Bourdieu (2005a) deixa clara a forma como os valores econômicos e de mercado se transformam sumariamente em valores morais, e têm na escola a sua propagação e sua legitimação. Esta passagem de um bem para outro – troca simbólica – e que vai constituir neste movimento que compreendemos como

violência simbólica propõe que cada indivíduo ocupe um lugar e uma função que lhe são destinados em acordo com o seu topus e pathos. O local de nascimento e as condições sociais buscam se legitimar através de uma educação promovida pela instituição escolar, que por sua vez tem a função de adaptação do homem às suas condições espirituais e materiais vigentes. No momento em que cada sujeito aceita de bom grado a condição de seu estabelecimento social, estão formadas e mantidas as condições pelas quais o poder de dominação continua a existir desta ou daquela maneira.

A compreensão das trocas simbólicas, dessas passagens de valores e de visões do mundo, de uma esfera social para outra, é fundamental para o entendimento dos mecanismos que operam como violência simbólica. E a escola, aceita no senso comum como uma instituição necessária para a formação humana, cumpre sua função fundamental de manter pacificada as relações de classe, e ainda, cada sujeito na forma como este pode agir no mundo.
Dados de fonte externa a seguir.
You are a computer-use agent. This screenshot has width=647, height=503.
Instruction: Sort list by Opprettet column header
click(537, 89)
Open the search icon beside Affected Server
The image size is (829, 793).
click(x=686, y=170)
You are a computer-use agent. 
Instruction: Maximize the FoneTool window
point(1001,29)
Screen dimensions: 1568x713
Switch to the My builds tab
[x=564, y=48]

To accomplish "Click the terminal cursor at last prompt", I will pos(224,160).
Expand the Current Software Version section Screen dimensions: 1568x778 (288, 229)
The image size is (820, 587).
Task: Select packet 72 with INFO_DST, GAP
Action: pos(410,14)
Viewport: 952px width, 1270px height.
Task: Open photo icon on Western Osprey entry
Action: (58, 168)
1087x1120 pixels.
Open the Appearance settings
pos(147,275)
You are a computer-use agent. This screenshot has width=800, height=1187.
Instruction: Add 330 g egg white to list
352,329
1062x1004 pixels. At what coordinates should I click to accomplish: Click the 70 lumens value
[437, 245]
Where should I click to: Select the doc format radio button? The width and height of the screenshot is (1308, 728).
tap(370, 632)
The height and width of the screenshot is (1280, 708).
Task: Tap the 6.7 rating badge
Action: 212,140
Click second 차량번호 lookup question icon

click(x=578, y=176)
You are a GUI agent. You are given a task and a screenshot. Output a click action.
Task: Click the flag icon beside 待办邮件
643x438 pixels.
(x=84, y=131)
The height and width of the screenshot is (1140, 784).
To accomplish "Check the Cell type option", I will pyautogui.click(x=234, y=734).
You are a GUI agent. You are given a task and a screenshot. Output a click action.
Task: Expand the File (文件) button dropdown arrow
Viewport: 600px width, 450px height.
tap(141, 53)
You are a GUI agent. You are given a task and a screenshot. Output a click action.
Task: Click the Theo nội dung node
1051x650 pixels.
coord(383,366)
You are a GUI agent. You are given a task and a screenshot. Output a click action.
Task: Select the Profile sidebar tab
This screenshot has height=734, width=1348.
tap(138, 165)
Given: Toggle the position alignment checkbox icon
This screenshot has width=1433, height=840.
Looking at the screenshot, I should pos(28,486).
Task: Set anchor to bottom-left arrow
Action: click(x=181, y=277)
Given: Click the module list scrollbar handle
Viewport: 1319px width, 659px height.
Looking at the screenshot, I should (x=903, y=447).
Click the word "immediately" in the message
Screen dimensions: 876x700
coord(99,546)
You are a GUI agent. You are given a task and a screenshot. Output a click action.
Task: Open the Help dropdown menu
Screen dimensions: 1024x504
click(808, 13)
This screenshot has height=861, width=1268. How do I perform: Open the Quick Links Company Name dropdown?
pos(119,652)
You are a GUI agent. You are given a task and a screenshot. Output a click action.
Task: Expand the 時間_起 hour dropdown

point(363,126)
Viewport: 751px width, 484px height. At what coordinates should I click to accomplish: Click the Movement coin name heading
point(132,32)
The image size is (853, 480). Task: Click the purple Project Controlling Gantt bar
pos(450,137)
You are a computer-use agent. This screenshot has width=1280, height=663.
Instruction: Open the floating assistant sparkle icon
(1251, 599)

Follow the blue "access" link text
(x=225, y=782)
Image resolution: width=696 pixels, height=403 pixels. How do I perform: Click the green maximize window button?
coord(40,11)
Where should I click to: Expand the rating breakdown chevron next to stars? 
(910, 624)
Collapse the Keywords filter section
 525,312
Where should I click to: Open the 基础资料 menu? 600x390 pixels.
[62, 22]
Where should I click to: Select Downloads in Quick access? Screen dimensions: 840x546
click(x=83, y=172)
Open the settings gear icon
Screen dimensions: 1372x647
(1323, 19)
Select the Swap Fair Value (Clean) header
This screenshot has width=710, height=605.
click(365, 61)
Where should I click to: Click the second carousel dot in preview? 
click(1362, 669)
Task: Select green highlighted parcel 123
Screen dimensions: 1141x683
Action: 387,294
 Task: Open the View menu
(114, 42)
As mudanças e reviravoltas sociais, sofrem senão um sufocamento, pelo menos são apaziguadas e controladas dentro de um movimento capaz de garantir as relações sociais e de dominação vigentes. Porque a escola se transforma na transmissora da “melhor e verdadeira” cultura, a cultura imposta pela classe dominante, transformando-a como a única aceita socialmente.